Now it does appear that Islamic extremists were indeed responsible for both Glasgow and London.

But my question cui bono? was also helpful in pointing out that these terrorist attacks are not only callous and inhuman, but extraordinarily stupid. Islamic terrorism fills those who hate Muslims with unholy glee. You only have to surf the internet for five minutes to prove that. At the same time it sends those of us who try to improve community relations, and it sends the established Muslim communities in the UK, into deep despair. Those in the security, weapons and mercenary industries who make billions from continued War are rubbing their hands and counting the cash.
From a slightly different point of view, Gwynne Dyer predicts that the stillborn attacks will have a much greater impact in the USA than in the UK.

Excerpts from Dyer's most recent column, via the Framingham (MA) MetroWest Daily News:
More competent terrorists might have killed dozens of people, of course, but it's safe to say that this incident will be taken more seriously in the United States than it is in Britain itself or anywhere else in Europe.

An occasional terrorist attack is one of the costs of doing business in the modern world. You just have to bring a sense of proportion to the problem, and in general people in Europe do.

Prime Minister Gordon Brown issued the obligatory statement that Britain faces "a serious and continuous threat" and that the public "need to be alert" at all times. But there were none of the efforts to pump up the threat, the declarations that civilization itself was under attack, that were standard issue when Tony Blair was running the show.

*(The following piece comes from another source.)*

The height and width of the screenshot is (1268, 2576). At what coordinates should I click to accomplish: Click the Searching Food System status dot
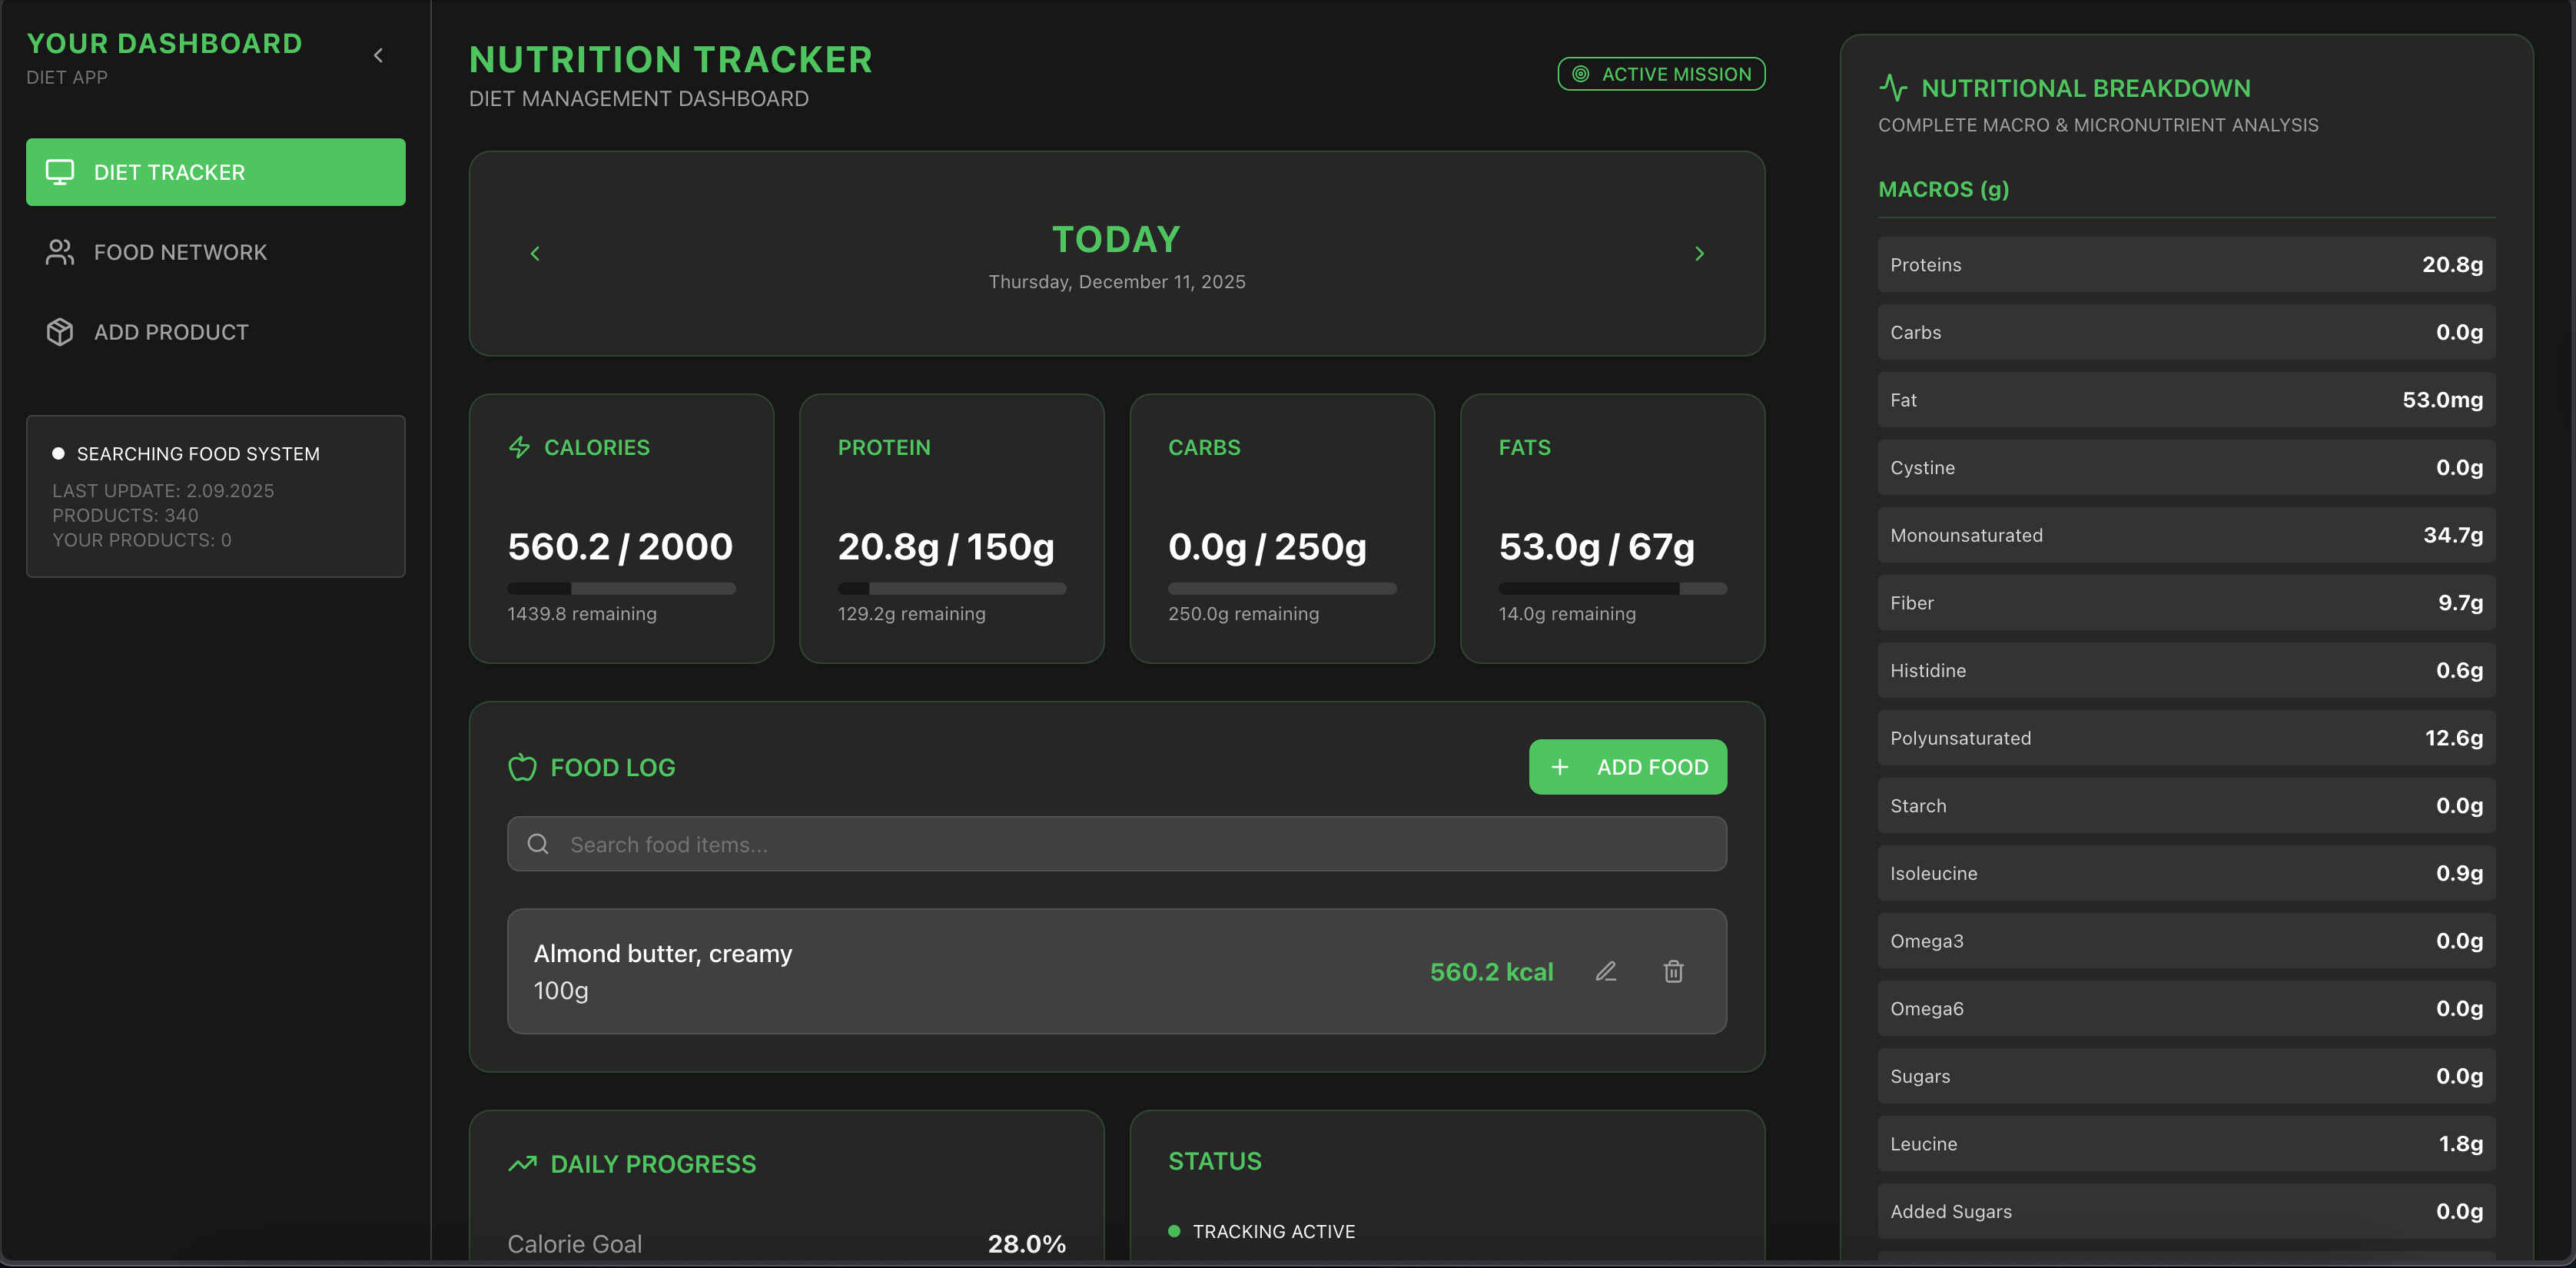tap(59, 453)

Most European cities have also been heavily bombed in a real war within living memory, which definitely puts terrorist attacks into a less impressive category. So most Europeans, while they dislike terrorist attacks, do not obsess about them. They know that they are likelier to win the lottery than to be hurt by terrorists.

Russians are also pretty cool about the occasional terrorist attacks linked to the war in Chechnya, and Indians are positively heroic in their refusal (most of the time) to be panicked by terrorist attacks that have taken more lives there than all the attacks in the West since terrorist techniques first became widespread in the 1960s.

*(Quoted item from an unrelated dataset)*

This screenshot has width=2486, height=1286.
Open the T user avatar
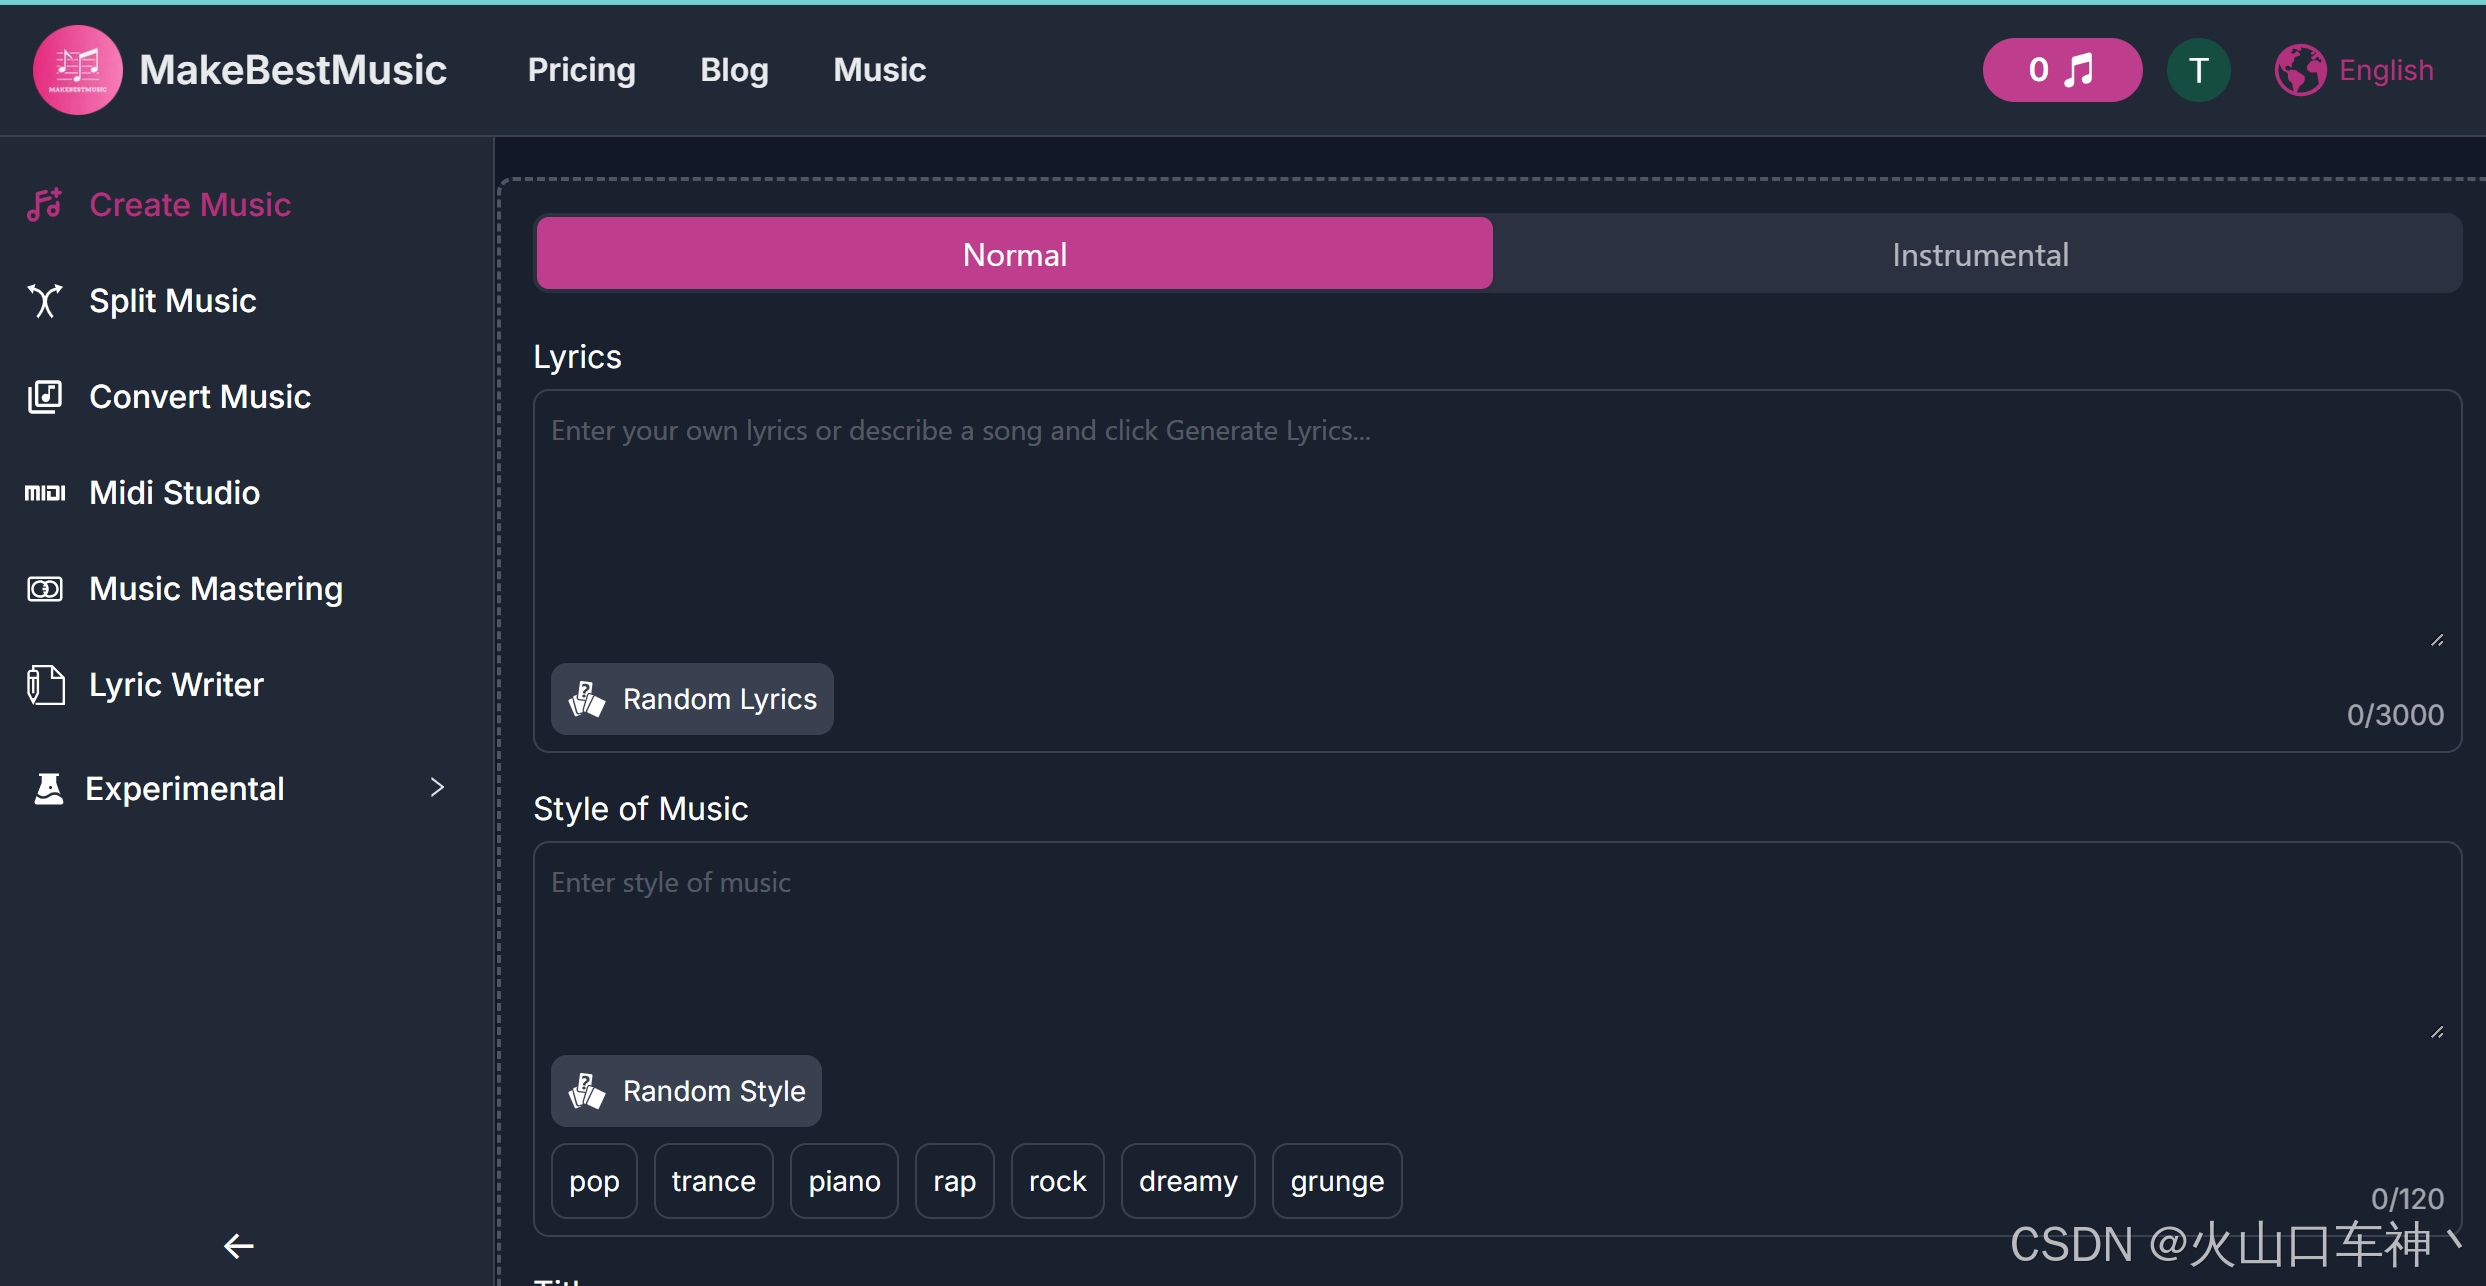[2198, 70]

In almost all of these countries, despite the efforts of some governments to convince the population that terrorism is an existential threat of enormous size, the vast majority of the people don't believe it.

Whereas in the United States, most people do believe it.

Inexperience is one reason: American cities have never been bombed in war, so Americans have no standard of comparison that would shrink terrorism to its true importance in the scale of threats that face any modern society. But the other is relentless official propaganda: the Bush administration has built its whole brand around the "war on terror" since 2001, so the threat must continue to be seen as huge and universal.

Ridiculous though it sounds to outsiders, Americans are regularly told that their survival as a free society depends on beating the "terrorists." They should treat those who say such things as fools or deliberate liars, but they don't. So the manipulators of public opinion in the White House and the more compliant sectors of the U.S. media will give bigger play to the British bombings-that-weren't than Britain's own government and media have, and they will get away with it.
I don't always agree with Gwynne Dyer, nor do I always agree with Craig Murray, but they both seem close to the mark on this one.

I may change my mind about this, but not without letting you know.